Independent of commuting to jobs in Palo Alto from other places in Santa Clara County, at last count about 55,000 people who live in Santa Clara County commute northward through Palo Alto but do not work in the city. At the same time, more than 75,000 people commute southward from their homes on the Peninsula and in San Francisco to jobs located primarily in or south of Palo Alto. Some of these commuters are opting to use Middlefield Road, Alma Street, El Camino Real and other Palo Alto roadways as a way to avoid traffic on Highway 101 and Interstate 280.
Palo Alto residents and City officials are environmentally proactive. Use of solar power, alternatively-fueled motor vehicles, and recycled water is increasing in popularity at local homes, businesses, and government facilities.

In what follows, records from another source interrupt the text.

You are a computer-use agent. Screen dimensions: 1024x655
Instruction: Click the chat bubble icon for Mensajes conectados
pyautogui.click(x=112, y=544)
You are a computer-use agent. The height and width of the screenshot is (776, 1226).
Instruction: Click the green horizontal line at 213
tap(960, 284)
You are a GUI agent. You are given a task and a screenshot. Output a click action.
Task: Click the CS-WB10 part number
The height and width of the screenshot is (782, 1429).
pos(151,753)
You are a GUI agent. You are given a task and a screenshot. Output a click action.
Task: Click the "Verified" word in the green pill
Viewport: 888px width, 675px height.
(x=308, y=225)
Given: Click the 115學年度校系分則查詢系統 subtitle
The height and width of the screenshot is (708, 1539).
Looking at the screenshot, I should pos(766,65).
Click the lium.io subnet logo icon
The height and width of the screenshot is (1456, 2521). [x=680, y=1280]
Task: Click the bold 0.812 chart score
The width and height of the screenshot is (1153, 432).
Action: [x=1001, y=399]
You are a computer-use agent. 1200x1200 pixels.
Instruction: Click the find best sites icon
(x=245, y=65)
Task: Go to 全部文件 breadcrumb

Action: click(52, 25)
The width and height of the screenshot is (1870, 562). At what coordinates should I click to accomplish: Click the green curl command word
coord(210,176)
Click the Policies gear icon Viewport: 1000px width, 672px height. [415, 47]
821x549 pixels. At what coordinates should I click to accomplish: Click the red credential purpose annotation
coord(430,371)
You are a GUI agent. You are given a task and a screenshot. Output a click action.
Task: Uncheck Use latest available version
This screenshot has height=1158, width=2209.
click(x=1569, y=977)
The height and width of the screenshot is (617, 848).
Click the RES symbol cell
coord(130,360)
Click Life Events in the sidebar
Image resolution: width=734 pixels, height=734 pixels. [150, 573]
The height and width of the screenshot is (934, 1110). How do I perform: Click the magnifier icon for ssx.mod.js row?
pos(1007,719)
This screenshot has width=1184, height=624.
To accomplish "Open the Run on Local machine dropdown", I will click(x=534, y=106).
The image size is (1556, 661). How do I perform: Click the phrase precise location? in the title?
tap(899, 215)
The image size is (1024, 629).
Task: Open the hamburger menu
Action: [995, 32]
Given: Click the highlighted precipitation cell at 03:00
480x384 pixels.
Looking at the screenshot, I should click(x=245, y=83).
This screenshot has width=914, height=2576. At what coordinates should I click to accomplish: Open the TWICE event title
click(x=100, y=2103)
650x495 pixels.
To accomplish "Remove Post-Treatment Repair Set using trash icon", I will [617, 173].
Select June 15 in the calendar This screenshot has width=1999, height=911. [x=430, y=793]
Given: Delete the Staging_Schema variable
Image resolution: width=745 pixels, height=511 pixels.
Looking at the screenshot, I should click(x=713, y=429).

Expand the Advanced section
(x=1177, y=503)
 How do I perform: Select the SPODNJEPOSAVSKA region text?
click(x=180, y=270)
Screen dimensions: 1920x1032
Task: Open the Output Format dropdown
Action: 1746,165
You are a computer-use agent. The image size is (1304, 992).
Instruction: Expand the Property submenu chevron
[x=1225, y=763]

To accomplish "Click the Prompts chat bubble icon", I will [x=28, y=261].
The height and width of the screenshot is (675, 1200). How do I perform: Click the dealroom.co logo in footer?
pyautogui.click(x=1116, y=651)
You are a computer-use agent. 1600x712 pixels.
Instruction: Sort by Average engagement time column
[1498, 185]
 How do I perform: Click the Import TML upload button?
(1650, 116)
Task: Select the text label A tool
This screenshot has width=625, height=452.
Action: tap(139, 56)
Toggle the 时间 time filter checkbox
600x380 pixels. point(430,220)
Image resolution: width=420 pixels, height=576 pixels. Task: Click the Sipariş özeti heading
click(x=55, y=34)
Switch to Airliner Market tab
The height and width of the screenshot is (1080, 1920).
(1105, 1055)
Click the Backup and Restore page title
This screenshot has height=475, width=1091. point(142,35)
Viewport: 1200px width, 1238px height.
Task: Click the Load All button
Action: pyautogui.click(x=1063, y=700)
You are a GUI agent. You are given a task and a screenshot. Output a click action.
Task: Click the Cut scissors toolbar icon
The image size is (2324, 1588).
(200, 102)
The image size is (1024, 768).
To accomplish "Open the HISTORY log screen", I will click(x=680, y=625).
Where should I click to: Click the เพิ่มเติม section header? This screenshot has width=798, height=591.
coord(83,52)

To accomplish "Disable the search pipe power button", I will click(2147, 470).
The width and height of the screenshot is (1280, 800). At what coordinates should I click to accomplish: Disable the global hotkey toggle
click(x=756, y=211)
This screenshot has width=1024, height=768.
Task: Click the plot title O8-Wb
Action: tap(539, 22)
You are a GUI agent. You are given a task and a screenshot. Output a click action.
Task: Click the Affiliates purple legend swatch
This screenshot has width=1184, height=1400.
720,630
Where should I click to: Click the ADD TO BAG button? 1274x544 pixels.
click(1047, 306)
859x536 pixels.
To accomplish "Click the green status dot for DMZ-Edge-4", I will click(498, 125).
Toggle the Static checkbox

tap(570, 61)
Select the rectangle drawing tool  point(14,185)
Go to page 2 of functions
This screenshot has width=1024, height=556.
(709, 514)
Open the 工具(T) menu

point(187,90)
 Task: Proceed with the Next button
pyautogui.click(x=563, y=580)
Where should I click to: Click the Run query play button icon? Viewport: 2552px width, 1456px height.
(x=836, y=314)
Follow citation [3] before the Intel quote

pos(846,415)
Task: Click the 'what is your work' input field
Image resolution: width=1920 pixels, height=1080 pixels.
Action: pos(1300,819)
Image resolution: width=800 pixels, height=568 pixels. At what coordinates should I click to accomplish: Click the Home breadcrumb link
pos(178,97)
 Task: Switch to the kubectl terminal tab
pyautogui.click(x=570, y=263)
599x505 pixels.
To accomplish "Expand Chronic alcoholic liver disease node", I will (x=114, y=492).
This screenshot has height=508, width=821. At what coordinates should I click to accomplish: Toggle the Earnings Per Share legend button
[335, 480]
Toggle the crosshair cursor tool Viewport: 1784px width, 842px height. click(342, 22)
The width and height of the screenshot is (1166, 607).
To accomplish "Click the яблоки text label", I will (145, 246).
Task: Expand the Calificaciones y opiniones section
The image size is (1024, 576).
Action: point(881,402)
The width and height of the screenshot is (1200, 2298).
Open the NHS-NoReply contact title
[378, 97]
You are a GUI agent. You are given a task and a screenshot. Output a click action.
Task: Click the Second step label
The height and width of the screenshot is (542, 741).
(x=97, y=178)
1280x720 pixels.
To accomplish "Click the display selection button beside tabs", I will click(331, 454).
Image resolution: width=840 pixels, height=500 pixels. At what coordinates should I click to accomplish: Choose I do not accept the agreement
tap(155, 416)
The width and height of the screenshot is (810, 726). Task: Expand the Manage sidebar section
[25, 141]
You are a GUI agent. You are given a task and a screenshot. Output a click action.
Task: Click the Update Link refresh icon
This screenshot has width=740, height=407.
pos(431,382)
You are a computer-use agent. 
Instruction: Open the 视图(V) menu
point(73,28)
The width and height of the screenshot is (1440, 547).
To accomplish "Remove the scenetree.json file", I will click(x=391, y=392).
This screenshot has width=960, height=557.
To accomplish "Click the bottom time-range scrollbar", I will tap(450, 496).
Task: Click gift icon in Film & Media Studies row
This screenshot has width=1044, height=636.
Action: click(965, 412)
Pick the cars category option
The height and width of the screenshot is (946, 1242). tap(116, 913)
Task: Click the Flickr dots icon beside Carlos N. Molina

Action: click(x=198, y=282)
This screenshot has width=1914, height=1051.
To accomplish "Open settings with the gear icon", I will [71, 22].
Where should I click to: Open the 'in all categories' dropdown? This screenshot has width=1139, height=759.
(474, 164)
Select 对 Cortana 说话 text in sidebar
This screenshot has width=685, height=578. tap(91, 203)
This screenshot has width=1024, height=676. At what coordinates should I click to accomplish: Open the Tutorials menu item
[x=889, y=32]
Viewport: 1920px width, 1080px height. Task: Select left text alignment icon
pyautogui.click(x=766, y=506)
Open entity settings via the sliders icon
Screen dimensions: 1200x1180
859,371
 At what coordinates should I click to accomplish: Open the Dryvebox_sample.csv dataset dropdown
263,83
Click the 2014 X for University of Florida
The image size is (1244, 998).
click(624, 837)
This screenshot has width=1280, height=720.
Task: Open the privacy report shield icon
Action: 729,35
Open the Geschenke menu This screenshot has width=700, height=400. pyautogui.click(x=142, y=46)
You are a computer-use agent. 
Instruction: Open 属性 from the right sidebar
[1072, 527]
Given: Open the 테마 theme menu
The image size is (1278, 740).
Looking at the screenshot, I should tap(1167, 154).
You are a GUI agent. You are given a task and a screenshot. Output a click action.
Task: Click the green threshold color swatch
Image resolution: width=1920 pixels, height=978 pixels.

Meanwhile, electricity consumption is trending downward locally, and the City-owned utility now provides only carbon-neutral power. The City Council has committed to an aggressive goal of reducing GHG emissions to 80 percent below 1990 levels by 2030 through the City’s ambitious, ongoing Sustainability and Climate Action Plan (S/CAP) process.
Palo Alto also includes sustainable transportation options. Palo Alto’s multi-modal transit stations are second only to San Francisco in Caltrain ridership. The highly transit-accessible business districts Downtown and along California Avenue are complemented by a variety of residential neighborhoods, an abundance of parks and community facilities, and hillside and bayfront open space. This unique mix of urban development and natural preservation defines the character of Palo Alto.
So how can the City manage the pressures of growth while preserving the quality of life, neighborhoods, open space, and the environment in Palo Alto? The solutions originate with the Palo Alto community, and will be embodied in our Comprehensive Plan—Our Palo Alto 2030. Potential solutions include participating in regional transportation discussions, supporting walking, biking, transit use, and carpooling, and identifying solutions for housing affordability.